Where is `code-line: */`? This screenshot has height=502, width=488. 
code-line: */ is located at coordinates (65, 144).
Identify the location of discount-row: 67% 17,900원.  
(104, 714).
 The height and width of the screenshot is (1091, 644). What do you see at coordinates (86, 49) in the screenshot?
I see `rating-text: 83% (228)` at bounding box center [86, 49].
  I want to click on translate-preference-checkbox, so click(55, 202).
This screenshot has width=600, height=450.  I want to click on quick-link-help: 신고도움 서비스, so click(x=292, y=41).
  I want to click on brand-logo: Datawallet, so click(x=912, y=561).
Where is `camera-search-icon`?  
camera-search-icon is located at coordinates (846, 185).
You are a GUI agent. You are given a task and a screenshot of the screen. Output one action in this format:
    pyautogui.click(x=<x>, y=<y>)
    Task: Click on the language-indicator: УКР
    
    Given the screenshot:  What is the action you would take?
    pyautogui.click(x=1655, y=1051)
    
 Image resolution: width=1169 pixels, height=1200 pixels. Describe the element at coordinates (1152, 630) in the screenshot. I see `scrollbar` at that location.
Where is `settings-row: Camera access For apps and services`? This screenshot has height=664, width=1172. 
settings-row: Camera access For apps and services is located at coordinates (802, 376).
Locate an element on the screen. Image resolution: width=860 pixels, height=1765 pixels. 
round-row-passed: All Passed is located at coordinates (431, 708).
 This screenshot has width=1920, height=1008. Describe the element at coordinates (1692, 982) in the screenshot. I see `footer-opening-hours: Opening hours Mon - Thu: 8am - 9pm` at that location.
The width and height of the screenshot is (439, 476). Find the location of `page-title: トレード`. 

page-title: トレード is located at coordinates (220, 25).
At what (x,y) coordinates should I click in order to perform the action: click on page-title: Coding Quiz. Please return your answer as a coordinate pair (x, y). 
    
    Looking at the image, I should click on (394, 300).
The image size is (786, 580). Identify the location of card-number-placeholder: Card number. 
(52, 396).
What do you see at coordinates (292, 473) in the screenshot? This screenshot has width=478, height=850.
· · · ·
▸ INSTRUCTIONS TO FOLLOW
Render every line of the entries above as a JSON list of strings, with one string per line and blank lines omitted.

▸ SOLUTION TO THIS TASK
[
  "Where is `code-line: */`? This screenshot has height=502, width=488. ",
  "code-line: */ is located at coordinates (65, 144).",
  "Identify the location of discount-row: 67% 17,900원.  ",
  "(104, 714).",
  " The height and width of the screenshot is (1091, 644). What do you see at coordinates (86, 49) in the screenshot?",
  "I see `rating-text: 83% (228)` at bounding box center [86, 49].",
  "  I want to click on translate-preference-checkbox, so click(55, 202).",
  "This screenshot has width=600, height=450.  I want to click on quick-link-help: 신고도움 서비스, so click(x=292, y=41).",
  "  I want to click on brand-logo: Datawallet, so click(x=912, y=561).",
  "Where is `camera-search-icon`?  ",
  "camera-search-icon is located at coordinates (846, 185).",
  "You are a GUI agent. You are given a task and a screenshot of the screen. Output one action in this format:",
  "    pyautogui.click(x=<x>, y=<y>)",
  "    Task: Click on the language-indicator: УКР",
  "    Given the screenshot:  What is the action you would take?",
  "    pyautogui.click(x=1655, y=1051)",
  " Image resolution: width=1169 pixels, height=1200 pixels. Describe the element at coordinates (1152, 630) in the screenshot. I see `scrollbar` at that location.",
  "Where is `settings-row: Camera access For apps and services`? This screenshot has height=664, width=1172. ",
  "settings-row: Camera access For apps and services is located at coordinates (802, 376).",
  "Locate an element on the screen. Image resolution: width=860 pixels, height=1765 pixels. ",
  "round-row-passed: All Passed is located at coordinates (431, 708).",
  " This screenshot has width=1920, height=1008. Describe the element at coordinates (1692, 982) in the screenshot. I see `footer-opening-hours: Opening hours Mon - Thu: 8am - 9pm` at that location.",
  "The width and height of the screenshot is (439, 476). Find the location of `page-title: トレード`. ",
  "page-title: トレード is located at coordinates (220, 25).",
  "At what (x,y) coordinates should I click in order to perform the action: click on page-title: Coding Quiz. Please return your answer as a coordinate pair (x, y). ",
  "    Looking at the image, I should click on (394, 300).",
  "The image size is (786, 580). Identify the location of card-number-placeholder: Card number. ",
  "(52, 396).",
  "What do you see at coordinates (292, 473) in the screenshot? This screenshot has width=478, height=850."
]